Requirement: Copy each line below in which the string "every" appears.

Items listed in a dataset:
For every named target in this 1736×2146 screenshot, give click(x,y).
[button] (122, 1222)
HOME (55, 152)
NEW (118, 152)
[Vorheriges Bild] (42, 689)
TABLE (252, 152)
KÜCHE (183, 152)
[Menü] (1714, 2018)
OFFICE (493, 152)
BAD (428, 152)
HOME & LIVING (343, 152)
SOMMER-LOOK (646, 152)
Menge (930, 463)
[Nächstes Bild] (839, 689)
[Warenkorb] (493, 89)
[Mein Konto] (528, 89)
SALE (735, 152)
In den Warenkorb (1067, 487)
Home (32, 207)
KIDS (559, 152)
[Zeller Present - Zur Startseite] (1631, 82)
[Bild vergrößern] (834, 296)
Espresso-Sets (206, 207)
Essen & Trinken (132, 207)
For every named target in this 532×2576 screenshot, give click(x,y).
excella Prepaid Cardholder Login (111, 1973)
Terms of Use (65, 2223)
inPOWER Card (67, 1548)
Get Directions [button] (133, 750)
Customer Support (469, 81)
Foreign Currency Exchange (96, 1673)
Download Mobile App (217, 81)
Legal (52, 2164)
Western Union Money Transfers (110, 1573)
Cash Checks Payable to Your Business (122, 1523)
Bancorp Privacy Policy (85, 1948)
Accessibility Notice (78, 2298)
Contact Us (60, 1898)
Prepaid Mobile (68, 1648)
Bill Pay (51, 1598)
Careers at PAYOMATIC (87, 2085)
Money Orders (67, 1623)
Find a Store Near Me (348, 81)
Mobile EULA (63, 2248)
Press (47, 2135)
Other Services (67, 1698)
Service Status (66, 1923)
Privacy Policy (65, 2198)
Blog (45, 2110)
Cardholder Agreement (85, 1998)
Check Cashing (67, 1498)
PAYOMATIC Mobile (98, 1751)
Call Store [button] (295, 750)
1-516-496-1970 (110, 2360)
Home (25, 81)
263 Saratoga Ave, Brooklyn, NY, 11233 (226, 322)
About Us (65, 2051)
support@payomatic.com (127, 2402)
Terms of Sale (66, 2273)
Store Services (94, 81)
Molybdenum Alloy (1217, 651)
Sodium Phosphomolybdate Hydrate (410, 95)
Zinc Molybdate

Your response:
For every named target in this 1736×2146 screenshot, give click(x,y).
For every named target in this 532×2576 screenshot, give click(x,y).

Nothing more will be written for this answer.